▶ Directions
When you answer, restate the entries below without altering anything.

▶ Raw data

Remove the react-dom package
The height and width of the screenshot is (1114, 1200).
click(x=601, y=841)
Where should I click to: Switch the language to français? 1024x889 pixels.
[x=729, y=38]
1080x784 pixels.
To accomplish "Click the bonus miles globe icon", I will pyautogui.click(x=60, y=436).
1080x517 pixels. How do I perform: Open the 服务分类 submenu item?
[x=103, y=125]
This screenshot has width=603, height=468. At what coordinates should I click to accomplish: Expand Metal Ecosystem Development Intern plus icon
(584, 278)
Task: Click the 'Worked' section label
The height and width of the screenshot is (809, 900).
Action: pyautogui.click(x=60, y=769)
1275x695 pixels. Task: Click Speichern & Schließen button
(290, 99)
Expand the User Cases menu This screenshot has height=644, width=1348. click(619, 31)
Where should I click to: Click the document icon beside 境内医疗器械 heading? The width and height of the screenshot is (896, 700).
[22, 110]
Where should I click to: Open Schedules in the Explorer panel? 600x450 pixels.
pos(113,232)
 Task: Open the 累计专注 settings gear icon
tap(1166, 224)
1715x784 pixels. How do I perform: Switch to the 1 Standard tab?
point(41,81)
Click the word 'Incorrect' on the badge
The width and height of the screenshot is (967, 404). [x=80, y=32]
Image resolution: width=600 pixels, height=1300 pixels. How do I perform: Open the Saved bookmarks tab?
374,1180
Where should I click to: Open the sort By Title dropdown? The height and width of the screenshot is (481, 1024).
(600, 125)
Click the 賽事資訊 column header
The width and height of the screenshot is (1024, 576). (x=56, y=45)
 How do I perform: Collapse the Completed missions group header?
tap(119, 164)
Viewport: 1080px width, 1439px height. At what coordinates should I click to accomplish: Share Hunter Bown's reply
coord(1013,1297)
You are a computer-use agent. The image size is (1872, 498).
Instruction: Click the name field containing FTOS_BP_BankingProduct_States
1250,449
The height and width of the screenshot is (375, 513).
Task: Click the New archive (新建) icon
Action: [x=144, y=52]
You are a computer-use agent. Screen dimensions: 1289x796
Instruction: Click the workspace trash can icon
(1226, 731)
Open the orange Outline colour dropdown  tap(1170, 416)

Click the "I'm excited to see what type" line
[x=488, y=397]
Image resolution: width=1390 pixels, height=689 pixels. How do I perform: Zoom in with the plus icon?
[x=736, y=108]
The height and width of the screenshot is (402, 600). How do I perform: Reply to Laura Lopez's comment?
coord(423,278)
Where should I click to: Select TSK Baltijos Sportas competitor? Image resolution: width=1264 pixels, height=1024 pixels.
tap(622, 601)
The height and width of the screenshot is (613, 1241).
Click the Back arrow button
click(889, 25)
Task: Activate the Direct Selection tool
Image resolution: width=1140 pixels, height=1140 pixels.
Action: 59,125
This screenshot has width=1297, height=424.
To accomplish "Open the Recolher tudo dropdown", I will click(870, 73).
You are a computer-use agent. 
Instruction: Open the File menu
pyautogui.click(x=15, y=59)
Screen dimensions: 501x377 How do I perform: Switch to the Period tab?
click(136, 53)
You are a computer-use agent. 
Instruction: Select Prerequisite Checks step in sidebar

▶ Result
Remove the react-dom package
The height and width of the screenshot is (1114, 1200).
click(x=601, y=841)
Where should I click to: Switch the language to français? 1024x889 pixels.
[x=729, y=38]
1080x784 pixels.
To accomplish "Click the bonus miles globe icon", I will pyautogui.click(x=60, y=436).
1080x517 pixels. How do I perform: Open the 服务分类 submenu item?
[x=103, y=125]
This screenshot has width=603, height=468. At what coordinates should I click to accomplish: Expand Metal Ecosystem Development Intern plus icon
(584, 278)
Task: Click the 'Worked' section label
The height and width of the screenshot is (809, 900).
Action: pyautogui.click(x=60, y=769)
1275x695 pixels. Task: Click Speichern & Schließen button
(290, 99)
Expand the User Cases menu This screenshot has height=644, width=1348. click(619, 31)
Where should I click to: Click the document icon beside 境内医疗器械 heading? The width and height of the screenshot is (896, 700).
[22, 110]
Where should I click to: Open Schedules in the Explorer panel? 600x450 pixels.
pos(113,232)
 Task: Open the 累计专注 settings gear icon
tap(1166, 224)
1715x784 pixels. How do I perform: Switch to the 1 Standard tab?
point(41,81)
Click the word 'Incorrect' on the badge
The width and height of the screenshot is (967, 404). [x=80, y=32]
Image resolution: width=600 pixels, height=1300 pixels. How do I perform: Open the Saved bookmarks tab?
374,1180
Where should I click to: Open the sort By Title dropdown? The height and width of the screenshot is (481, 1024).
(600, 125)
Click the 賽事資訊 column header
The width and height of the screenshot is (1024, 576). (x=56, y=45)
 How do I perform: Collapse the Completed missions group header?
tap(119, 164)
Viewport: 1080px width, 1439px height. At what coordinates should I click to accomplish: Share Hunter Bown's reply
coord(1013,1297)
You are a computer-use agent. The image size is (1872, 498).
Instruction: Click the name field containing FTOS_BP_BankingProduct_States
1250,449
The height and width of the screenshot is (375, 513).
Task: Click the New archive (新建) icon
Action: [x=144, y=52]
You are a computer-use agent. Screen dimensions: 1289x796
Instruction: Click the workspace trash can icon
(1226, 731)
Open the orange Outline colour dropdown  tap(1170, 416)

Click the "I'm excited to see what type" line
[x=488, y=397]
Image resolution: width=1390 pixels, height=689 pixels. How do I perform: Zoom in with the plus icon?
[x=736, y=108]
The height and width of the screenshot is (402, 600). How do I perform: Reply to Laura Lopez's comment?
coord(423,278)
Where should I click to: Select TSK Baltijos Sportas competitor? Image resolution: width=1264 pixels, height=1024 pixels.
tap(622, 601)
The height and width of the screenshot is (613, 1241).
Click the Back arrow button
click(889, 25)
Task: Activate the Direct Selection tool
Image resolution: width=1140 pixels, height=1140 pixels.
Action: 59,125
This screenshot has width=1297, height=424.
To accomplish "Open the Recolher tudo dropdown", I will click(870, 73).
You are a computer-use agent. 
Instruction: Open the File menu
pyautogui.click(x=15, y=59)
Screen dimensions: 501x377 How do I perform: Switch to the Period tab?
click(136, 53)
You are a computer-use agent. 
Instruction: Select Prerequisite Checks step in sidebar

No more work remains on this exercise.